● **Materials provided**:
*** Begin section ***

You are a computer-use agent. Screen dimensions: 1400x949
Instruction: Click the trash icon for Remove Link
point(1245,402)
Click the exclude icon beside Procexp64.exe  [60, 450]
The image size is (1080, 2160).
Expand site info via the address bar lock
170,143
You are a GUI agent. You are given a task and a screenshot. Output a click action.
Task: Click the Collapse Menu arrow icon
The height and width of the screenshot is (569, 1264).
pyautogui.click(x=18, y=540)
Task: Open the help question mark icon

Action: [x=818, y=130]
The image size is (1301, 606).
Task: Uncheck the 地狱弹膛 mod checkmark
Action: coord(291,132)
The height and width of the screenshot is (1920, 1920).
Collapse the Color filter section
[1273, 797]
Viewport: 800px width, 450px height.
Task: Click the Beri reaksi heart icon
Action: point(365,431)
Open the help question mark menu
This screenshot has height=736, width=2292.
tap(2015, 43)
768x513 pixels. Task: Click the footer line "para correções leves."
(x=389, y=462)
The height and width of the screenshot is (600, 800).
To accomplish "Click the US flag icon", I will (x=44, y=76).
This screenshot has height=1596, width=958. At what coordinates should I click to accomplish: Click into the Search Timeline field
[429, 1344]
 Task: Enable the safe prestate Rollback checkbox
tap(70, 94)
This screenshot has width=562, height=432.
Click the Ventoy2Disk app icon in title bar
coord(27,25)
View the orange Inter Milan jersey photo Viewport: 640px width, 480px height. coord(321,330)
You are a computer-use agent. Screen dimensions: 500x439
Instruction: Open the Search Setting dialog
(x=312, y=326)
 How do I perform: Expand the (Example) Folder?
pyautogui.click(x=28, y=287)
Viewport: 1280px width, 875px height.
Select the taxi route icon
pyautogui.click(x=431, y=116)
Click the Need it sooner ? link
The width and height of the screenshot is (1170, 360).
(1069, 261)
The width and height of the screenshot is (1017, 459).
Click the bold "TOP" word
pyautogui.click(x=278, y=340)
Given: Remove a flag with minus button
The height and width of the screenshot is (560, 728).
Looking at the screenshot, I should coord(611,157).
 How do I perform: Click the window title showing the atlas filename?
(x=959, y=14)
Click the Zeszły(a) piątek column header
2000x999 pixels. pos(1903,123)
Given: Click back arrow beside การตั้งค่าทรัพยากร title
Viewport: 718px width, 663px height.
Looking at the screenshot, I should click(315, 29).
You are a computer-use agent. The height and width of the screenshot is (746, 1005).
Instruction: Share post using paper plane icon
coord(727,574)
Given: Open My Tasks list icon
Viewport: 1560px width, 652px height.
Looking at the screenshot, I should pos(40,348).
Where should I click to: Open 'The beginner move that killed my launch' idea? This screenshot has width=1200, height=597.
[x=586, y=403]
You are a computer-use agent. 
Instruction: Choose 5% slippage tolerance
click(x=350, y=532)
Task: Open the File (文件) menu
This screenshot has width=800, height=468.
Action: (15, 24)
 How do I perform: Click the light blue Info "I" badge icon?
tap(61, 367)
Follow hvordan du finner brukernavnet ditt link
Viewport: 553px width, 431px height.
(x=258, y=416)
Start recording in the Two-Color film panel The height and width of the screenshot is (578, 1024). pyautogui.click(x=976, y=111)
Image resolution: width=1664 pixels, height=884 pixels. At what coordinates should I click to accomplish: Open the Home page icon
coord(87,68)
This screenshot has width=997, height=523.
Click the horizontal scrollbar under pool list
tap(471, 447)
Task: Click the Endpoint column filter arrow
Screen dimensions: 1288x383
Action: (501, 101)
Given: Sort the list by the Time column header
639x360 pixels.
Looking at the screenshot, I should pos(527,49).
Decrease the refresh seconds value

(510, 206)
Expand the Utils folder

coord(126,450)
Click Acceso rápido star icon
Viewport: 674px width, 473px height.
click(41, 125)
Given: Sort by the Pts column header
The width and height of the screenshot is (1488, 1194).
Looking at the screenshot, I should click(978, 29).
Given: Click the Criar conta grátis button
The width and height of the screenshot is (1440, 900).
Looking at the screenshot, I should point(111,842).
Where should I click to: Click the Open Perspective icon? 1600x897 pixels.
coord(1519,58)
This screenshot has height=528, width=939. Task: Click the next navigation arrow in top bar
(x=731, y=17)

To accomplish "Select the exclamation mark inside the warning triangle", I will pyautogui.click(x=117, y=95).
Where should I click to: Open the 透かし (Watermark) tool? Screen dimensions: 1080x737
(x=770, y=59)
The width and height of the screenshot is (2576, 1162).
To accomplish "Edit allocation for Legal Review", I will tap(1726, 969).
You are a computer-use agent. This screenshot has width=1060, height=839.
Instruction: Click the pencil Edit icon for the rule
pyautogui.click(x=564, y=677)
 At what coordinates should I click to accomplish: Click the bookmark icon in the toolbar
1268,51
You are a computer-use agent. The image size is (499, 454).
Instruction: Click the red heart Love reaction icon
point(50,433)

*** End section ***

● **Task instructions**: Write out each line exactly, as it is shown above.

● **Exercise answer**:
You are a computer-use agent. Screen dimensions: 1400x949
Instruction: Click the trash icon for Remove Link
point(1245,402)
Click the exclude icon beside Procexp64.exe  [60, 450]
The image size is (1080, 2160).
Expand site info via the address bar lock
170,143
You are a GUI agent. You are given a task and a screenshot. Output a click action.
Task: Click the Collapse Menu arrow icon
The height and width of the screenshot is (569, 1264).
pyautogui.click(x=18, y=540)
Task: Open the help question mark icon

Action: [x=818, y=130]
The image size is (1301, 606).
Task: Uncheck the 地狱弹膛 mod checkmark
Action: coord(291,132)
The height and width of the screenshot is (1920, 1920).
Collapse the Color filter section
[1273, 797]
Viewport: 800px width, 450px height.
Task: Click the Beri reaksi heart icon
Action: point(365,431)
Open the help question mark menu
This screenshot has height=736, width=2292.
tap(2015, 43)
768x513 pixels. Task: Click the footer line "para correções leves."
(x=389, y=462)
The height and width of the screenshot is (600, 800).
To accomplish "Click the US flag icon", I will (x=44, y=76).
This screenshot has height=1596, width=958. At what coordinates should I click to accomplish: Click into the Search Timeline field
[429, 1344]
 Task: Enable the safe prestate Rollback checkbox
tap(70, 94)
This screenshot has width=562, height=432.
Click the Ventoy2Disk app icon in title bar
coord(27,25)
View the orange Inter Milan jersey photo Viewport: 640px width, 480px height. coord(321,330)
You are a computer-use agent. Screen dimensions: 500x439
Instruction: Open the Search Setting dialog
(x=312, y=326)
 How do I perform: Expand the (Example) Folder?
pyautogui.click(x=28, y=287)
Viewport: 1280px width, 875px height.
Select the taxi route icon
pyautogui.click(x=431, y=116)
Click the Need it sooner ? link
The width and height of the screenshot is (1170, 360).
(1069, 261)
The width and height of the screenshot is (1017, 459).
Click the bold "TOP" word
pyautogui.click(x=278, y=340)
Given: Remove a flag with minus button
The height and width of the screenshot is (560, 728).
Looking at the screenshot, I should coord(611,157).
 How do I perform: Click the window title showing the atlas filename?
(x=959, y=14)
Click the Zeszły(a) piątek column header
2000x999 pixels. pos(1903,123)
Given: Click back arrow beside การตั้งค่าทรัพยากร title
Viewport: 718px width, 663px height.
Looking at the screenshot, I should click(315, 29).
You are a computer-use agent. The height and width of the screenshot is (746, 1005).
Instruction: Share post using paper plane icon
coord(727,574)
Given: Open My Tasks list icon
Viewport: 1560px width, 652px height.
Looking at the screenshot, I should pos(40,348).
Where should I click to: Open 'The beginner move that killed my launch' idea? This screenshot has width=1200, height=597.
[x=586, y=403]
You are a computer-use agent. 
Instruction: Choose 5% slippage tolerance
click(x=350, y=532)
Task: Open the File (文件) menu
This screenshot has width=800, height=468.
Action: (15, 24)
 How do I perform: Click the light blue Info "I" badge icon?
tap(61, 367)
Follow hvordan du finner brukernavnet ditt link
Viewport: 553px width, 431px height.
(x=258, y=416)
Start recording in the Two-Color film panel The height and width of the screenshot is (578, 1024). pyautogui.click(x=976, y=111)
Image resolution: width=1664 pixels, height=884 pixels. At what coordinates should I click to accomplish: Open the Home page icon
coord(87,68)
This screenshot has width=997, height=523.
Click the horizontal scrollbar under pool list
tap(471, 447)
Task: Click the Endpoint column filter arrow
Screen dimensions: 1288x383
Action: (501, 101)
Given: Sort the list by the Time column header
639x360 pixels.
Looking at the screenshot, I should pos(527,49).
Decrease the refresh seconds value

(510, 206)
Expand the Utils folder

coord(126,450)
Click Acceso rápido star icon
Viewport: 674px width, 473px height.
click(41, 125)
Given: Sort by the Pts column header
The width and height of the screenshot is (1488, 1194).
Looking at the screenshot, I should click(978, 29).
Given: Click the Criar conta grátis button
The width and height of the screenshot is (1440, 900).
Looking at the screenshot, I should point(111,842).
Where should I click to: Click the Open Perspective icon? 1600x897 pixels.
coord(1519,58)
This screenshot has height=528, width=939. Task: Click the next navigation arrow in top bar
(x=731, y=17)

To accomplish "Select the exclamation mark inside the warning triangle", I will pyautogui.click(x=117, y=95).
Where should I click to: Open the 透かし (Watermark) tool? Screen dimensions: 1080x737
(x=770, y=59)
The width and height of the screenshot is (2576, 1162).
To accomplish "Edit allocation for Legal Review", I will tap(1726, 969).
You are a computer-use agent. This screenshot has width=1060, height=839.
Instruction: Click the pencil Edit icon for the rule
pyautogui.click(x=564, y=677)
 At what coordinates should I click to accomplish: Click the bookmark icon in the toolbar
1268,51
You are a computer-use agent. The image size is (499, 454).
Instruction: Click the red heart Love reaction icon
point(50,433)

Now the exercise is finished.